Archive for Sunday, April 23, 2006

High schools don’t need food policy

April 23, 2006


America is getting fat. Even in Kansas, studies are showing us to be fatter than ever. This is why both the federal and state governments are working on wellness policies to give kids healthier options in schools. The Lawrence school board tentatively approved a wellness policy April 11 to adhere to the new mandates. However, it is a policy that encroaches on students' freedoms.

The new guidelines include turning off the vending machines during lunch, not allowing parents to bring treats on their children's birthdays and making fundraising less than 50 percent "food-related." However, the school board did not take into consideration what these options provide for students.

It is a very good point that eating healthy foods can make kids more attentive in school. Providing healthier options is a good way to encourage kids to eat healthier food. However, the focus should be on what the school serves. A majority of these items are carb-loaded with white breads and starches. Replacing these with whole grains and less-refined sugars would significantly help students make healthy choices. The juice served has just as much sugar as soda. Offering lower sugar juices would be a healthier option for students. Making a few substitutions can help students become healthier.

However, taking away the vending machines will not ease the problem of childhood obesity.

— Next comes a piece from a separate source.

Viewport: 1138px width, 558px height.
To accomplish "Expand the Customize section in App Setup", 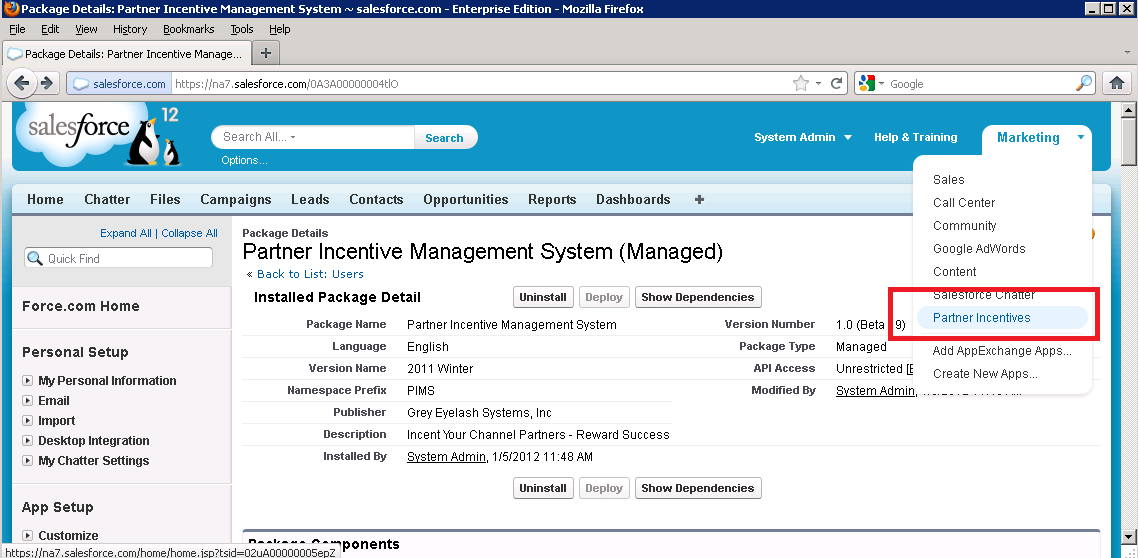I will [27, 536].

The machines are already not available at the elementary school level and are turned off throughout the day at the junior highs. Students who already are old enough to vote and go to war should be able to choose if they want a Snickers bar or a salad for lunch. By the high school level, students have already established their eating patterns, and they are not going to change whether or not the vending machines are padlocked at lunch.

High school students have the choice to go out to lunch and spend their money wherever they choose. It would make sense to have a variety of options available for students at school so they don't have to rush to the nearest gas station (driving like maniacs) to get a quick chocolate fix. Then the money could be spent helping students rather than helping the local gas station.

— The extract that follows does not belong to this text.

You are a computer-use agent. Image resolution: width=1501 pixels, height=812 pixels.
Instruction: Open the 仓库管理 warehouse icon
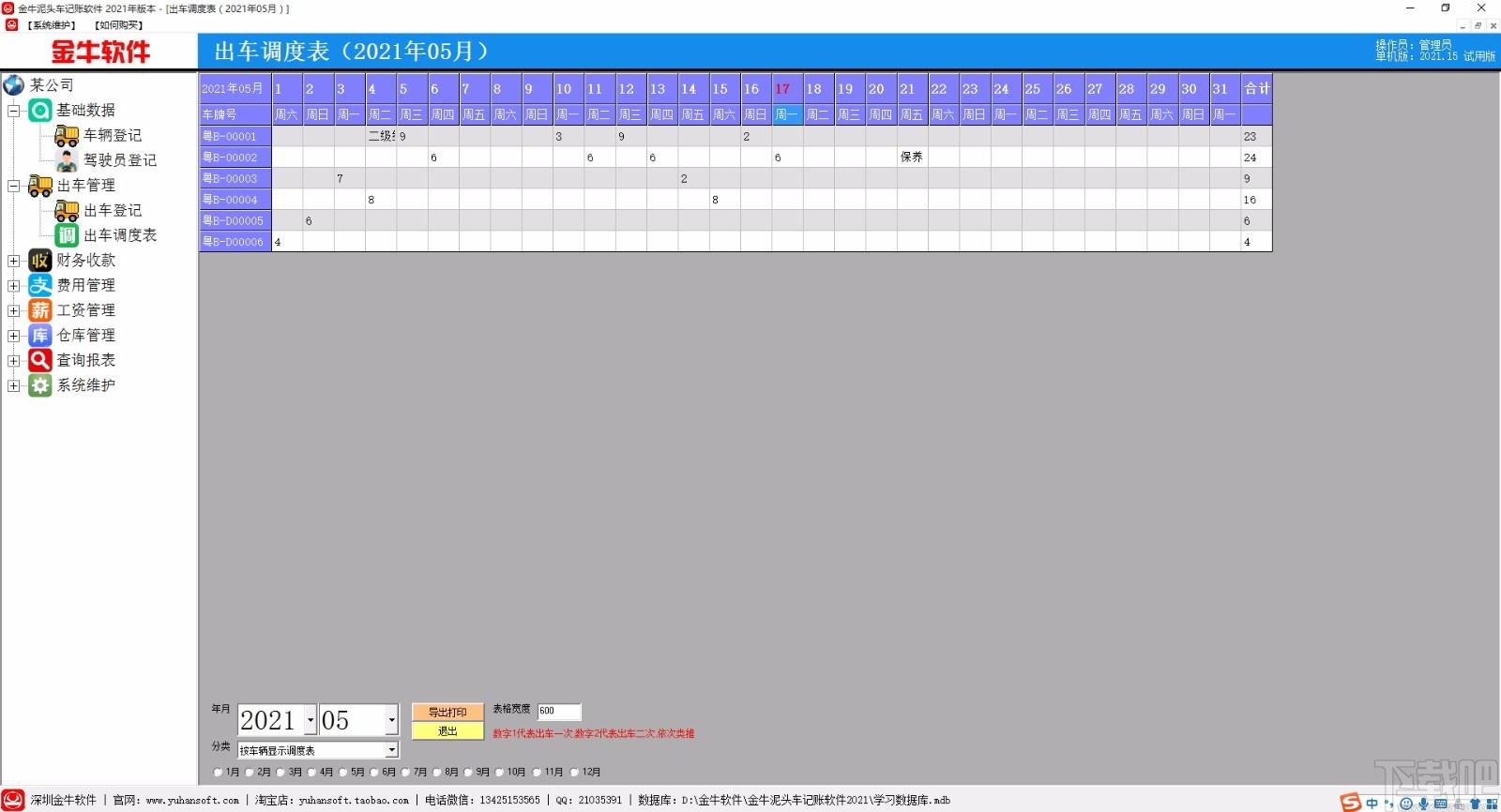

Taking away the sales of pop and candy at lunch would eliminate a major source of fundraising within the schools. Student councils use the money to improve the school as well as to pay for school functions. School stores such as the Lion's Den at LHS, run by DECA, teaches students about marketing, sales and business. LHS' DECA makes an average of $1,200 in a given week. This money is used towards stocking the store and paying for state and national competitions.

As for the fundraising, most school fundraisers are "food-related" because it is cheap, easy and, hey, everyone eats. Cheer buys their uniforms by selling candy. Soccer sells cookie dough. Just about every club uses an occasional bake sale to work towards a goal. Taking away food would make participating in school events even more expensive. It does not make sense for the school board to take away both the funds AND the fundraising of the programs.

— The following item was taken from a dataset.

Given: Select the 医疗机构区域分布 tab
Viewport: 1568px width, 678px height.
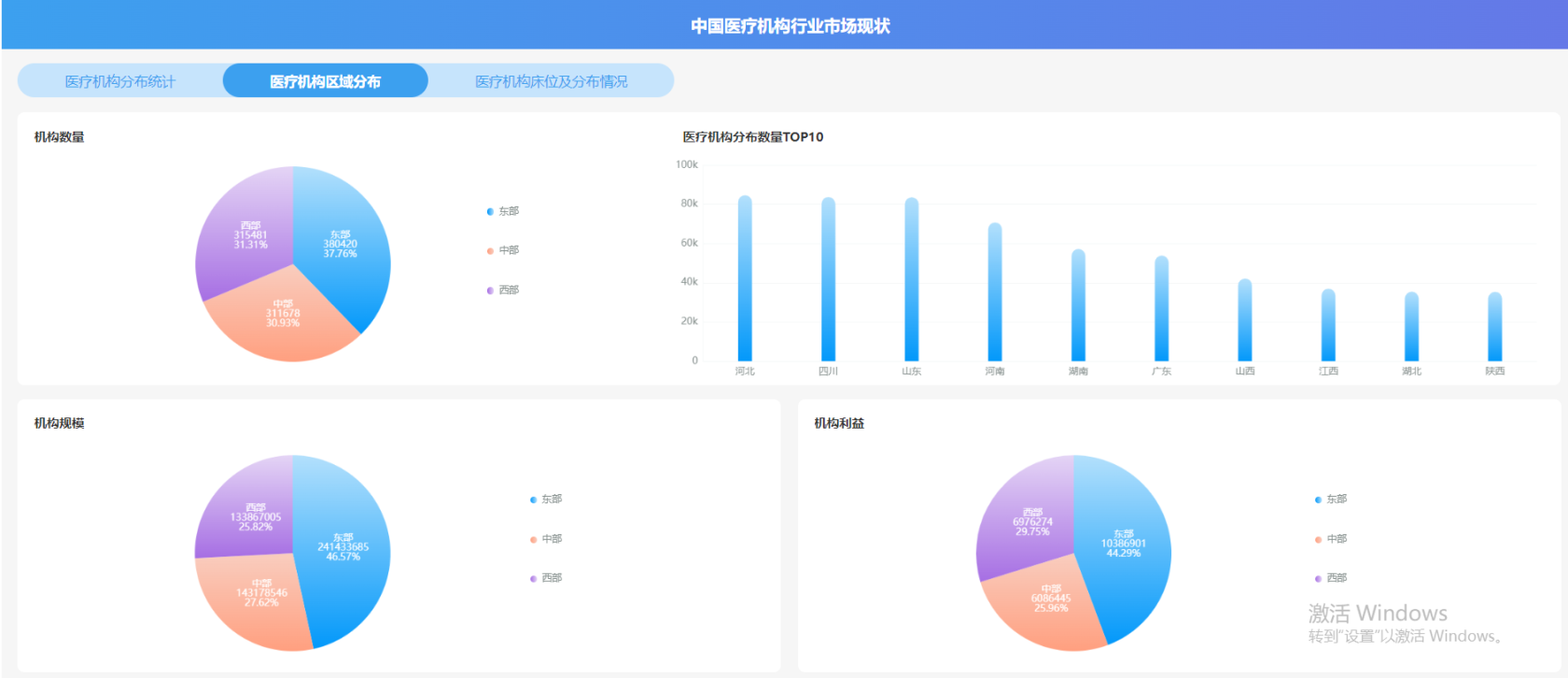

Keeping kids healthy is vital to keeping kids interested in school. However there are just times that students need the extra incentive or chocolate to stay awake in class. Conditioning kids to healthy eating works at home as well as in the early grades. However, it is pointless at the high school level where students are independent enough to bring candy, drive to the closest store or choose what they want to eat. Also, taking away fundraising would only make the out-of-pocket costs higher for students to participate. The philosophy is admirable. The policy is not.

- Laura Parkinson is a senior at Lawrence High School and a member of the Journal-World's teen board.